Kevin Biondi

Personal information
- Date of birth: 10 February 1999 (age 27)
- Place of birth: Catania, Italy
- Height: 1.77 m (5 ft 10 in)
- Position: Midfielder

Team information
- Current team: Desenzano
- Number: 24

Youth career
- 0000–2019: Catania

Senior career*
- Years: Team / Apps / (Gls)
- 2019–2021: Catania / 45 / (3)
- 2021–2023: Pordenone / 31 / (0)
- 2021–2022: → Catania (loan) / 27 / (5)
- 2023: → Rimini (loan) / 13 / (1)
- 2023–2024: Virtus Francavilla / 35 / (1)
- 2024–2025: Union Clodiense Chioggia / 34 / (8)
- 2025–2026: Livorno / 32 / (2)
- 2026–: Desenzano / 1 / (0)

= Kevin Biondi =

Italian footballer

Kevin Biondi (born 10 February 1999) is an Italian professional footballer who plays as a midfielder for club Desenzano.

== Career ==

=== Early career ===
Kevin Biondi started playing football in the Catania youth sector.

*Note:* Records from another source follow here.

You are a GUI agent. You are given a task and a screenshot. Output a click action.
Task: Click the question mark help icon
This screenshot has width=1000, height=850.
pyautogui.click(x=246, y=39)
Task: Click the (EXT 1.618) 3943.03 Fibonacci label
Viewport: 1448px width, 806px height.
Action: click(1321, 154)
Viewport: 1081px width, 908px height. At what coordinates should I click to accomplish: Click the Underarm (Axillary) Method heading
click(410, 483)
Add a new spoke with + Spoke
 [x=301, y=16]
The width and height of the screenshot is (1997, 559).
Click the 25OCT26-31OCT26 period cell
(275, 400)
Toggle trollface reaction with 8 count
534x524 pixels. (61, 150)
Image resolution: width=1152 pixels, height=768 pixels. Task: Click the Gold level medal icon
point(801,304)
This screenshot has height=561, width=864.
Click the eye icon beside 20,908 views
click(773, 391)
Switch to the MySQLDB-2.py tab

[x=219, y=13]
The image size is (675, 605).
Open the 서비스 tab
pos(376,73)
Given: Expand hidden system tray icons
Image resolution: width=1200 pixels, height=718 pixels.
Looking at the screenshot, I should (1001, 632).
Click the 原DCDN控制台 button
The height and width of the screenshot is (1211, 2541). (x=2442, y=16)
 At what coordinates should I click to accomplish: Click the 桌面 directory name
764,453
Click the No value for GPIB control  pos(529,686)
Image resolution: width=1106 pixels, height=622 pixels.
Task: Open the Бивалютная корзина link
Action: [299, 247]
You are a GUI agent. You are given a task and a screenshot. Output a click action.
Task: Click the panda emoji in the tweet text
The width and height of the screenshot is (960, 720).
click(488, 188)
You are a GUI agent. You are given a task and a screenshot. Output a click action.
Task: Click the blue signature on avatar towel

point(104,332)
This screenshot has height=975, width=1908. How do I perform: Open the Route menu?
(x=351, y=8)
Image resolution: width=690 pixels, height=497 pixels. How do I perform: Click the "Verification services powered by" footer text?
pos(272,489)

He made his debut in professional football on 25 August 2019, in the 6–3 away victory against Avellino. He made 27 appearances and 4 goals. In the 2020–21 season he made 20 appearances and scored one goal for Catania. On 1 February 2021, he signed a four-and-a-half-year contract for Pordenone. He made his debut in the 1–2 home defeat on 6 February 2021 against Vicenza. On 31 August 2021, Biondi returned to Catania on loan. Catania went bankrupt during the season, and Biondi was allowed to return to Pordenone before the 2021–22 season ended. On 12 January 2023, Biondi joined Rimini on loan.

On 8 September 2023, Biondi signed with Virtus Francavilla.

== Style of play ==
He has good running, technique, intensity and ability to score. He can play as full back, mezz'ala and attacking wing.